Janice Kaffer, CEO of Hotel-Dieu Grace Healthcare, discusses their proposal on the former Grace Hospital site on September 18, 2019. Photo by Mark Brown/Blackburn News.Janice Kaffer, CEO of Hotel-Dieu Grace Healthcare, discusses their proposal on the former Grace Hospital site on September 18, 2019. Photo by Mark Brown/Blackburn News.
Windsor

HDGH looking to 'go home', proposes development at old Grace site

Hotel-Dieu Grace Healthcare is looking to go back to the west Windsor neighbourhood it helped anchor almost a century ago.

The healthcare system has confirmed previously published reports that it has submitted one of six proposals to the City of Windsor for the parcel of land on University Avenue West at Crawford Avenue for redevelopment. HDGH is pairing up with Amico, which will handle the actual development of the site.  The site has been vacant since the old Grace Hospital was torn down in 2013.
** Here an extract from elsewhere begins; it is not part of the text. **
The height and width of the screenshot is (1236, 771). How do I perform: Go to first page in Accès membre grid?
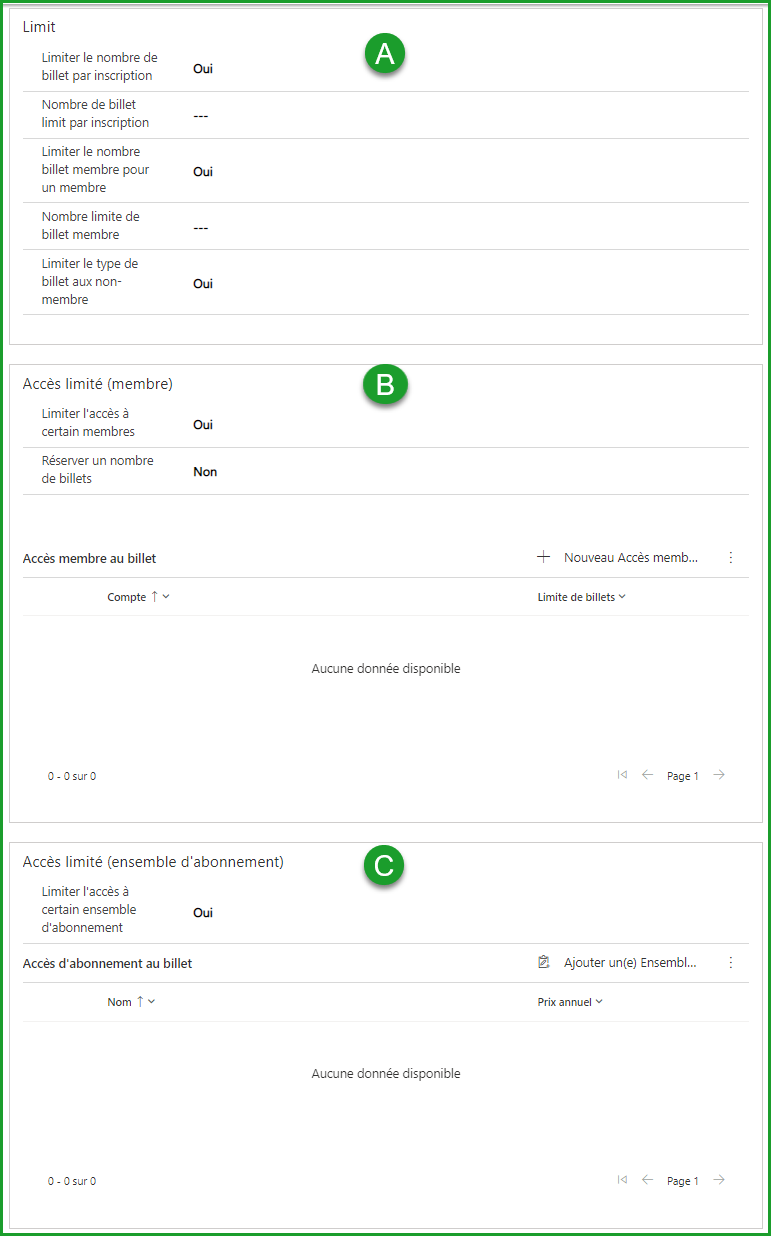623,775
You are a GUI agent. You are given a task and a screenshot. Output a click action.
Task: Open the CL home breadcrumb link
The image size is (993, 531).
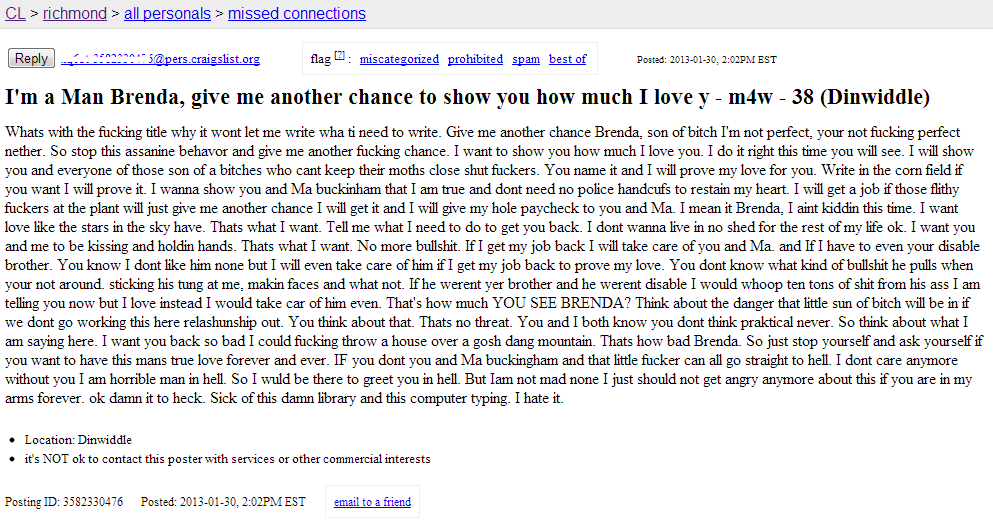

Janice Kaffer, president and CEO of Hotel-Dieu Grace Healthcare, helped provide an overview of the proposal to the HDGH board of directors at their meeting Wednesday afternoon. She said the plan is a cutting-edge idea designed to not only help the community with a mixed-use development and housing, but also provide some health services. Any revenue from the venture will be reinvested into patient care at HDGH.

"A hospital like this starts thinking about how we are going to serve our community into the future, which is healthcare," said Kaffer. "We have to think about what we call the social determinants of health, and that's things like housing and transportation, community and neighbourhood renewal, income disparities and all those kinds of things."

The proposal is based on a similar partnership involving the University Health Network in Toronto, which is building affordable housing on land it owns in the city. HDGH wants to space out a massive redevelopment of the west Windsor land over five to ten years, at a cost of roughly $250 million. No public money will be used.

Once completed, Kaffer said hundreds of housing units would be available, along with facilities geared toward elderly patients, and those with chronic health issues.

When asked if the healthcare group expected friction from those who are opposed to the site of the new acute-care facility due to concerns over access to healthcare in the downtown core, Kaffer said they are filling a void in the neighbourhood that has been there since the old Grace Hospital closed 15 years ago.

"The services that we provide are, by and large, not necessarily tied to the acute-care project. Our project is really about the mental health side, and relocation of the beds from the Ouellette [campus] to over here," said Kaffer, referring to HDGH's Prince Road campus.

She added that the mixed-use development will include partners in healthcare and retail, two things the neighbourhood have generally lacked since the old Grace closed.

HDGH has met with Windsor Mayor Drew Dilkens and others in city administration and may be ready to submit their detailed plan to City Council later this fall.

The other five proposals concerning the Grace Hospital site have not immediately been disclosed.

The land was first used as a hospital when the Salvation Army opened a 28-bed facility on the site in 1920. Subsequent expansions had the hospital property covering the entire city block. Grace Hospital merged with Hotel-Dieu in the mid-1990s. After the hospital closed in 2004, the building was allowed to rot until it was torn down, and the neighbourhood surrounding the block declined as well.